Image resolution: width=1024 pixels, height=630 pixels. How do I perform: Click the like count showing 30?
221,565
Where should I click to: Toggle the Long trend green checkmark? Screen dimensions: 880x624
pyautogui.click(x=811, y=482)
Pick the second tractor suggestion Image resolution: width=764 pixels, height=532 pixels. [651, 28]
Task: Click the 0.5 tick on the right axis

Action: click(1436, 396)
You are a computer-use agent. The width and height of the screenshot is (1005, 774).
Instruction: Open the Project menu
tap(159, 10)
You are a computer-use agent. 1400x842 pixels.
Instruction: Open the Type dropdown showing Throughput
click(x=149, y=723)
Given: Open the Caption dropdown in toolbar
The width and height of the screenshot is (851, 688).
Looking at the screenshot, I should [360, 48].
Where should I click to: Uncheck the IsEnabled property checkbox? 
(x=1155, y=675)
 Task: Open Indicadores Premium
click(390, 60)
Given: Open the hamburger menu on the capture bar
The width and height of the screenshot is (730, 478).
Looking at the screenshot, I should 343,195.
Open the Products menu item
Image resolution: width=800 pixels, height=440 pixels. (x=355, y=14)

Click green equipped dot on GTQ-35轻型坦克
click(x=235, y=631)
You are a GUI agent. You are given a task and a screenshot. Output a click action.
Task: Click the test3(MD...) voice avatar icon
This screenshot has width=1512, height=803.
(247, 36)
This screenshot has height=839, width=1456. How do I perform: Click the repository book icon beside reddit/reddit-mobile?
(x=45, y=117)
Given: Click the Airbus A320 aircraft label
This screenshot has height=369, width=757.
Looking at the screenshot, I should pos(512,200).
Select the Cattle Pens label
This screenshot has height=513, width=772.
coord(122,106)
----------------------------------------
Work required ::
Copy all of the material above line for line, without changing anything.

In response ::
Image resolution: width=1024 pixels, height=630 pixels. How do I perform: Click the like count showing 30?
221,565
Where should I click to: Toggle the Long trend green checkmark? Screen dimensions: 880x624
pyautogui.click(x=811, y=482)
Pick the second tractor suggestion Image resolution: width=764 pixels, height=532 pixels. [651, 28]
Task: Click the 0.5 tick on the right axis

Action: click(1436, 396)
You are a computer-use agent. The width and height of the screenshot is (1005, 774).
Instruction: Open the Project menu
tap(159, 10)
You are a computer-use agent. 1400x842 pixels.
Instruction: Open the Type dropdown showing Throughput
click(x=149, y=723)
Given: Open the Caption dropdown in toolbar
The width and height of the screenshot is (851, 688).
Looking at the screenshot, I should [360, 48].
Where should I click to: Uncheck the IsEnabled property checkbox? 
(x=1155, y=675)
 Task: Open Indicadores Premium
click(390, 60)
Given: Open the hamburger menu on the capture bar
The width and height of the screenshot is (730, 478).
Looking at the screenshot, I should 343,195.
Open the Products menu item
Image resolution: width=800 pixels, height=440 pixels. (x=355, y=14)

Click green equipped dot on GTQ-35轻型坦克
click(x=235, y=631)
You are a GUI agent. You are given a task and a screenshot. Output a click action.
Task: Click the test3(MD...) voice avatar icon
This screenshot has width=1512, height=803.
(247, 36)
This screenshot has height=839, width=1456. How do I perform: Click the repository book icon beside reddit/reddit-mobile?
(x=45, y=117)
Given: Click the Airbus A320 aircraft label
This screenshot has height=369, width=757.
Looking at the screenshot, I should pos(512,200).
Select the Cattle Pens label
This screenshot has height=513, width=772.
coord(122,106)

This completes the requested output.